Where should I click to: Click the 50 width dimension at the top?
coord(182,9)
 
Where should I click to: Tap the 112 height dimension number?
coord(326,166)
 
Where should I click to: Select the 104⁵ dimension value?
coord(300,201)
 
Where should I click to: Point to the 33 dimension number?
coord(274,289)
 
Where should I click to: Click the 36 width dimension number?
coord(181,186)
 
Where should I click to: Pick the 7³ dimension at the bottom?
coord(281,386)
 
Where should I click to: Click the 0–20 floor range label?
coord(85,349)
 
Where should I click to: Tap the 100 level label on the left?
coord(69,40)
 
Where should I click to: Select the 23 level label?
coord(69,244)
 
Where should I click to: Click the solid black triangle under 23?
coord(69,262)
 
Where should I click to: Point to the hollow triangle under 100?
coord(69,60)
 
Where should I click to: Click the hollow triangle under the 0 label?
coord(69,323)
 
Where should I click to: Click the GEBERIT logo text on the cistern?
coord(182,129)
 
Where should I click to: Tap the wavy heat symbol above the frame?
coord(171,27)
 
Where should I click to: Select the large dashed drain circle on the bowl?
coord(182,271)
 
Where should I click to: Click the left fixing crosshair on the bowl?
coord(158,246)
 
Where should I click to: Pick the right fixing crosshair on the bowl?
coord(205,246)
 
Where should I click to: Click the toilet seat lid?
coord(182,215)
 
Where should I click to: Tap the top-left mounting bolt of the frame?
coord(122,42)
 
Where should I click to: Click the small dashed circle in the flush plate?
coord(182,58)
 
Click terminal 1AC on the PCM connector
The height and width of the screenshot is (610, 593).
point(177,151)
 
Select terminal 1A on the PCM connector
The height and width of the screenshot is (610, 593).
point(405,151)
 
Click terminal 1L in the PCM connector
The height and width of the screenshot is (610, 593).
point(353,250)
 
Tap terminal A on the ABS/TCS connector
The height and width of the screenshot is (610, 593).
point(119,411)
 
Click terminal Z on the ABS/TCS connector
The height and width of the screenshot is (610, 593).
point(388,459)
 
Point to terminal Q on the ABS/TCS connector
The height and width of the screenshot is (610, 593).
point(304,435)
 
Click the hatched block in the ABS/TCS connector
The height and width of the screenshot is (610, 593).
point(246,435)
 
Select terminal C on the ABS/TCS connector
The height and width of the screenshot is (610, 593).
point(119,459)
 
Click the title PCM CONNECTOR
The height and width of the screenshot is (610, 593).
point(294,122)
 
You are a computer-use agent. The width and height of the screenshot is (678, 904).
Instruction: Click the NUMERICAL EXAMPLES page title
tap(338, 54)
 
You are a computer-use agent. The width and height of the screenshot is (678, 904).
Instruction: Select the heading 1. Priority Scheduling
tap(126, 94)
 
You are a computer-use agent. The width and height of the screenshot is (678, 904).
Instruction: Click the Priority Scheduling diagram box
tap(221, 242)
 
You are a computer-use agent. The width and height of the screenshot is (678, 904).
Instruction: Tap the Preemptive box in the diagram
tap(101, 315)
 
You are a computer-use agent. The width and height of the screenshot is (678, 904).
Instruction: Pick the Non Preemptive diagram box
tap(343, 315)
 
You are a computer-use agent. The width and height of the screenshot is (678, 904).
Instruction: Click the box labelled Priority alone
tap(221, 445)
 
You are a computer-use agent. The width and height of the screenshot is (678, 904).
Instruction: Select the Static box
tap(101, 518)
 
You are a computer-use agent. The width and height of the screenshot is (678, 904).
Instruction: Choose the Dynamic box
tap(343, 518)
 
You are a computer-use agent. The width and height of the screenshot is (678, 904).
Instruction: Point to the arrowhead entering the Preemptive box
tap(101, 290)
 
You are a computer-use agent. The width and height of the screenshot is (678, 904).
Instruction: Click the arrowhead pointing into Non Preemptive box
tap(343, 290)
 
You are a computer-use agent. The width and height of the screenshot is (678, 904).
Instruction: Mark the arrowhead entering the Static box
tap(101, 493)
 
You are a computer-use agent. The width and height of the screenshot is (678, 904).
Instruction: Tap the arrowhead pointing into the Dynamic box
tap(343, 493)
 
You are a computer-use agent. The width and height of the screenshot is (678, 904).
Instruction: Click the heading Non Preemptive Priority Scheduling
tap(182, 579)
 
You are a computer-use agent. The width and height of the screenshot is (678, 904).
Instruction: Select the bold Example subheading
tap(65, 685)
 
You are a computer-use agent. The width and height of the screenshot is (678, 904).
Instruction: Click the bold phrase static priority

------------------------------------------------

▸ **Task requirements**
Identify every line of the records that contains the word "pointing", copying each such line in full, and treat uppercase and lowercase letters as different.

▸ **In response**
Instruction: Click the arrowhead pointing into Non Preemptive box
Instruction: Tap the arrowhead pointing into the Dynamic box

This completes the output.